**YOUR GOAL:** Print every entry below exactly, leaving out the pictures.
Start of EXTRACTED RECORDS
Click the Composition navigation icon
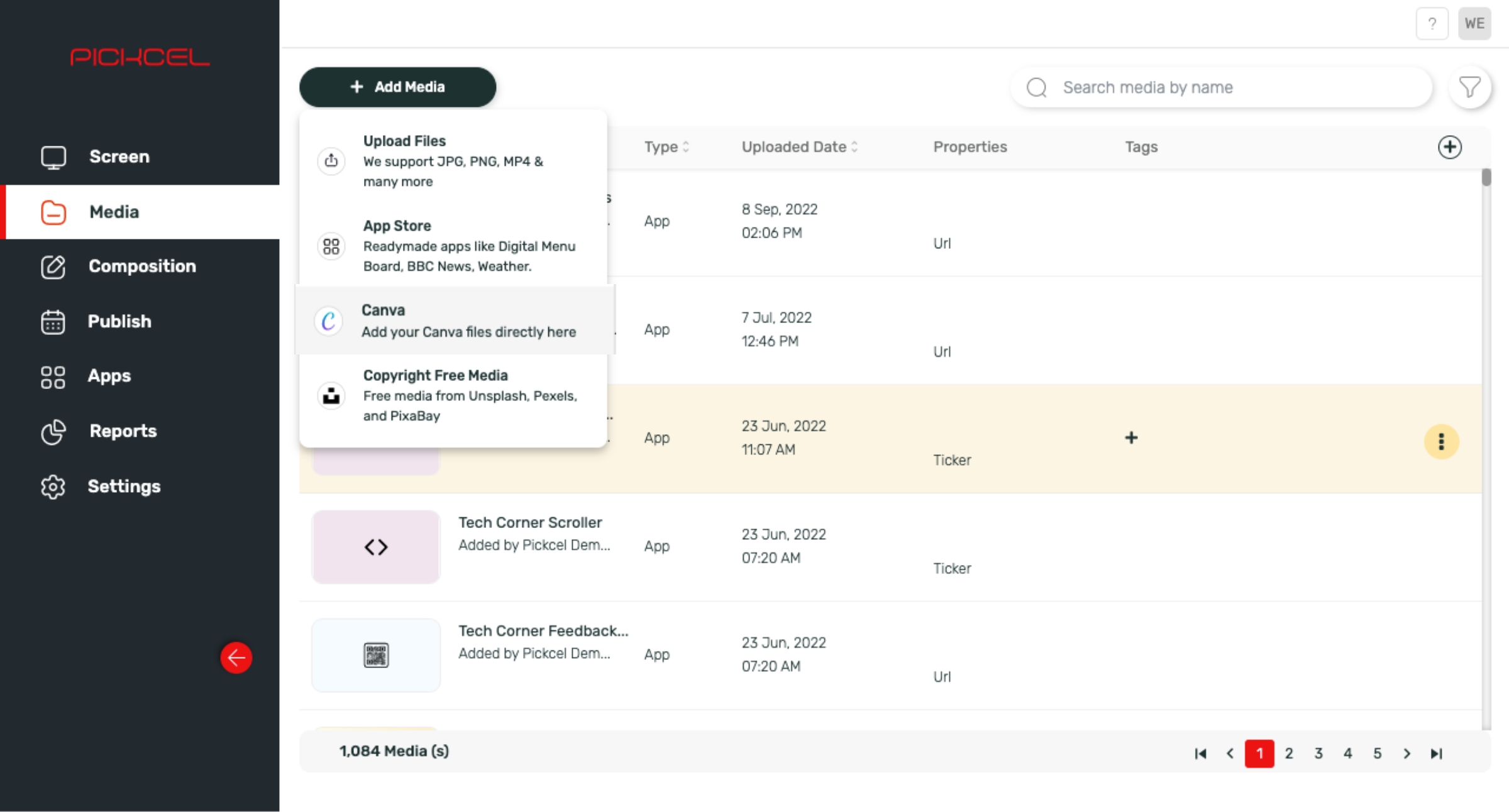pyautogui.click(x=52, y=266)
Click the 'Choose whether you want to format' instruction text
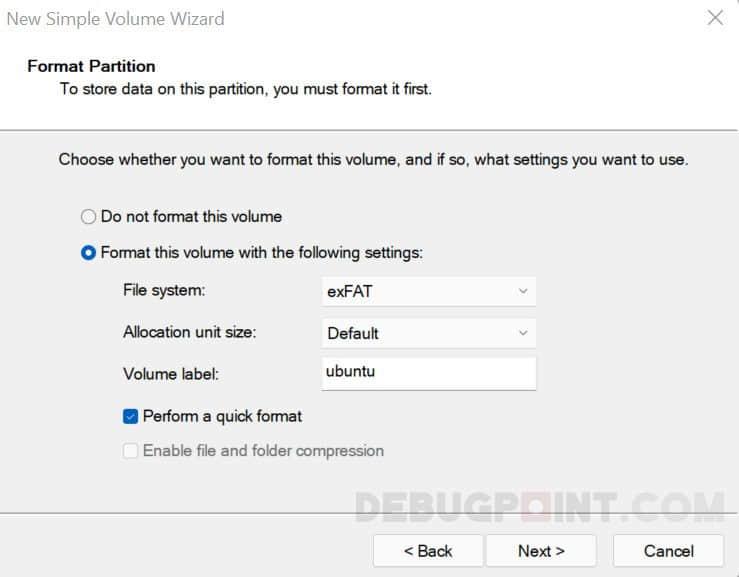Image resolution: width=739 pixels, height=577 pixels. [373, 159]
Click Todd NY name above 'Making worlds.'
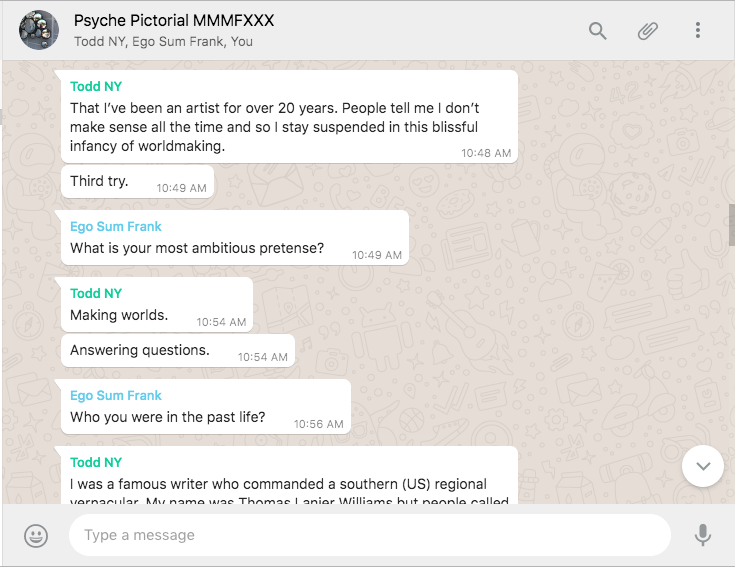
End of EXTRACTED RECORDS
**RESPONSE:**
Click the Composition navigation icon
pyautogui.click(x=52, y=266)
Click the 'Choose whether you want to format' instruction text
Image resolution: width=739 pixels, height=577 pixels. [373, 159]
Click Todd NY name above 'Making worlds.'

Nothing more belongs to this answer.